Kino-Kritik: Happy-Go-Lucky im Open-Air-Kino
Abstract
Zum (mit rund 20 Filmfreunden spärlich besetzten) Auftakt des diesjährigen Open-Air-Kinos wurde die englische Komödie »Happy-Go-Lucky« vorgeführt. Diesen Film muss man mehrfach gesehen haben, damit sich dem Zuschauer alle Facetten offenbaren. Die Handlung der Geschichte ist nämlich nicht bloß „eine 30-jährige Grundschullehrerin steckt mit ihrer Fröhlichkeit ihre Umwelt an“.
Zudem benötigt der Film etwas Zeit, bis der Zuschauer die Tiefe der Charaktere, insbesondere der Protagonistin erkennt. Wer stattdessen nur behauptet, dass es „um eine 30-jährige Grundschullehrerin, die alle mit ihrer Fröhlichkeit ansteckt“, geht, kratzt lediglich an der Oberfläche dieser schön in Szene gesetzten Geschichte. Stattdessen hält Pauline, genannt „Poppy“, unfreiwilig ihrer Umwelt den Spiegel vor. Natürlich geht sie leichtfüßig („happy-go-lucky“) durchs Leben, was ihrer hochschwangeren Schwester mit dem frischen Eigenheim oder ihrem Fahrlehrer missfällt: Sie solle endlich erwachsen werden und Verantwortung übernehmen – gerade letzter Vorwurf mutet merkwürdig an, schließlich ist die Frau Lehrerin. Dahinter steckt allerdings viel mehr der Anspruch dieser Personen an sich selbst – und was sie bis dato nicht geschafft haben. Im Gegensatz zu Poppy, die sich und ihrem Leben nichts vorzuwerfen hat, sind diese Personen hochgradig mit ihren Leben unzufrieden: Ihre Schwester sieht angesichts der bevorstehenden Geburt des ersten Kindes, hübsch eingerichtet in einem geschmackvollen wie sterilen Haus, schon das Ende der Juvenilität kommen – auch ihr Mann merkt dies beim versuchten „Zocken mit der Playstation“. Und ihr Fahrlehrer Scott, der Poppy ebenfalls vehement auffordert, „endlich Verantwortung zu übernehmen“ und mit offenen Augen durchs Leben zu gehen, schwelgt in Verschwörungstheorien und zeigt latenten Rassismus.
„Oberflächliche Kritiken“
Diese Sichtweise auf die Geschichte bleibt dem Zuschauer beim ersten Schauen des Films allerdings verborgen, hat er nur die unsäglichen Kritiken (weil oberflächlichen) über „über die 30-jährige Grundschullehrerin, die mit ihrer Leichtfüßigkeit ihre Umwelt ansteckt“, studiert. Daher war es dieser Film wert, einen Sommer später noch einmal gesehen zu werden, um die Vielschichtigkeit der Charaktere zu entdecken. Die gleiche Idee hatten allerdings lediglich rund 20 andere Filmfreunde – viel Platz beim Auftakt des Open-Air-Kinos.

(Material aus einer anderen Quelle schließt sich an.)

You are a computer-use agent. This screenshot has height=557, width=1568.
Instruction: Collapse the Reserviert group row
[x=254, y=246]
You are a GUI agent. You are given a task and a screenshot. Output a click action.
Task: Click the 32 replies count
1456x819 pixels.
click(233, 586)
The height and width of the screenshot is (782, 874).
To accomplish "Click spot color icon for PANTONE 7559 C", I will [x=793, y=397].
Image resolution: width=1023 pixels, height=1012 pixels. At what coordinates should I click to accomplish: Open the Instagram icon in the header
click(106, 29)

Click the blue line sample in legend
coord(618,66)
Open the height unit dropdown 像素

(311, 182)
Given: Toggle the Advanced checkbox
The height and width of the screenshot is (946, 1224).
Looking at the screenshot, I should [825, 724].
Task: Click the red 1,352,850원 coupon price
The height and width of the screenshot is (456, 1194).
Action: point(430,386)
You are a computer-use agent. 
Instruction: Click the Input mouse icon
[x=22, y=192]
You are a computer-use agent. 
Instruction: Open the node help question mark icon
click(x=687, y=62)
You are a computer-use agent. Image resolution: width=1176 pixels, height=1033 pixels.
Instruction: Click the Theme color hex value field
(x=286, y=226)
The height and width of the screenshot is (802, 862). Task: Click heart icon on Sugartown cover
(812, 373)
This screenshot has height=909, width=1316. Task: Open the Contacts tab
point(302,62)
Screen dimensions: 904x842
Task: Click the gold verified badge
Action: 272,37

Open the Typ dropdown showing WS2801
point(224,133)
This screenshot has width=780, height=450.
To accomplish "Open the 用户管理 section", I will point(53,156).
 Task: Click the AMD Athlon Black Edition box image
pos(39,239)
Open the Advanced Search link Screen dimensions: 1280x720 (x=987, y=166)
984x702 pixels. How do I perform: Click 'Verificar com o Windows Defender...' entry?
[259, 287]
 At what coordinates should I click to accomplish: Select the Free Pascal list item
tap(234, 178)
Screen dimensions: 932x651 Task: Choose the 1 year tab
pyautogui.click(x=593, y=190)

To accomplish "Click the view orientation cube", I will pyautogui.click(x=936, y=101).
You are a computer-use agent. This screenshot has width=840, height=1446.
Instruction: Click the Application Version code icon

Würden sie dieser Frau ihre Kinder anvertrauen?
Auch stellt sich die Frage, wie wir (als „sture Nordhessen“) mit einer Person wie Poppy umgingen. Ließen wir uns von ihrer Fröhlichkeit anstecken, das Leben so zu sehen, wie es ist, und nicht wie wir es gerne hätten? Würden wir dieser Frau, die mir ihren Freundinnen feucht-fröhliche Nächte in lauten Clubs verbringt, ihr Dekolleté mit Steaks pusht, unsere Kinder anvertrauen? Gerade wegen ihres Umgangs mit der Welt, ihrem Blick für das Schöne und der „Leichtigkeit des Seins“, Neugier und Verantwortung, sollten wir unsere Kindern zu Lehrerinnen wie Ms. Cross in den Unterricht schicken. Dort dürften sie einiges über und für das Leben lernen. Und zum Erwachsen-Werden ist noch Zeit – besonders als Grundschullehrerin.